• **Goal of the exercise**
Copy exactly the lines of the data below that run from the line holding "Contact information (150, 2407)" through the line holding "Pinterest (41, 1747)", both ends included.

Stored items
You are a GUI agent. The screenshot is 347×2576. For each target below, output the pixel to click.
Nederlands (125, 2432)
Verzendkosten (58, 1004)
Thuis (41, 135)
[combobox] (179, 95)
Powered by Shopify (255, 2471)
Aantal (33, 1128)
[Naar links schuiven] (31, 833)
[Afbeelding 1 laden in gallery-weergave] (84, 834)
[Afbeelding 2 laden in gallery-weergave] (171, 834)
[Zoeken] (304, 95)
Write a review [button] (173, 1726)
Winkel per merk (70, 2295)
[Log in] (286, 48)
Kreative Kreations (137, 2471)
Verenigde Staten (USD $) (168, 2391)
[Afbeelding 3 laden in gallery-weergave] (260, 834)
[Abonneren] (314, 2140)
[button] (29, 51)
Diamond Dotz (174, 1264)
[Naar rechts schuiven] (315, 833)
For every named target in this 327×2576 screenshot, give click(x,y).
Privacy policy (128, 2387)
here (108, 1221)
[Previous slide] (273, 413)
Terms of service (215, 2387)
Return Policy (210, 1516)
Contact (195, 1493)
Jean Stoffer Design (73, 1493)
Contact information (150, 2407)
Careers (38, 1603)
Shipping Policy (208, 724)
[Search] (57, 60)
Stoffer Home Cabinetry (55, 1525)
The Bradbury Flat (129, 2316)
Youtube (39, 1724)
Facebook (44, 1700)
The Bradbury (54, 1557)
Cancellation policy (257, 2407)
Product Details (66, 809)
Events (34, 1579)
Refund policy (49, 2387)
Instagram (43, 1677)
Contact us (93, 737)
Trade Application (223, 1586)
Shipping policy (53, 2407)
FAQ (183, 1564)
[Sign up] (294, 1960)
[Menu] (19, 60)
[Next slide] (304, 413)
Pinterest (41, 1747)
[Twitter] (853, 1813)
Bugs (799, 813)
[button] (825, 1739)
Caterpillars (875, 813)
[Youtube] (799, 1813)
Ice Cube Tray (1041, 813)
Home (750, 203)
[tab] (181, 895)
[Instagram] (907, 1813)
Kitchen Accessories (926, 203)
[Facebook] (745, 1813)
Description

• **Final answer**
Contact information (150, 2407)
Careers (38, 1603)
Shipping Policy (208, 724)
[Search] (57, 60)
Stoffer Home Cabinetry (55, 1525)
The Bradbury Flat (129, 2316)
Youtube (39, 1724)
Facebook (44, 1700)
The Bradbury (54, 1557)
Cancellation policy (257, 2407)
Product Details (66, 809)
Events (34, 1579)
Refund policy (49, 2387)
Instagram (43, 1677)
Contact us (93, 737)
Trade Application (223, 1586)
Shipping policy (53, 2407)
FAQ (183, 1564)
[Sign up] (294, 1960)
[Menu] (19, 60)
[Next slide] (304, 413)
Pinterest (41, 1747)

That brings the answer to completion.